Before Edwards hired you, I had never heard of you. In the blogosphere, I avoid blogrolls and I'm pretty loyally provincial about the few corners I choose to hang out in, so you were a stranger.
But my reactions to your story from the time you came under fire have been completely emotional and personal. When you first were attacked, I was so pissed. I got up a head of anger about what the smear machine was trying to do to you. I joined my voice to those of others who swore I'd disown Edwards if he fired you. And then he didn't fire you, and at that point I felt so much hope and pride that finally there was an unapologetically progressive political force in this country that I support and participate in (netroots grassroots), and that was powerful enough to push back against the smear merchants and keep you in your place in the Edwards campaign.
At that point you became a symbol, representing something real and important and valuable and needed. Your fate (if you will) didn't just belong to you anymore. Alot of people shared in it.
And then you quit, and by doing so gave away your power (and ours) to the rightwing nutters who had attacked you. And I feel so angry and frustrated toward you now.
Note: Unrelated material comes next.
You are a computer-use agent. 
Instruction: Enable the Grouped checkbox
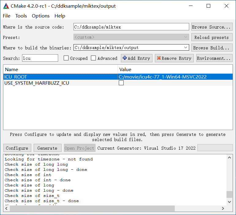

And you did it because you said you just had to come out and defend yourself. All the threats and sex-violence invective were just so much turgid purple impotence, and you chose engaging with that over real power. All that pure mysogyny was like magnetic north to you—it validates your worldview and was just too tempting for a feminist activist not to wallow in. And it all leaves me feeling depressed, angry and has rekindled my resentment of feminism as a movement that's easily distracted by it's need to seek conflict, controversy and validation over real power and real resolution.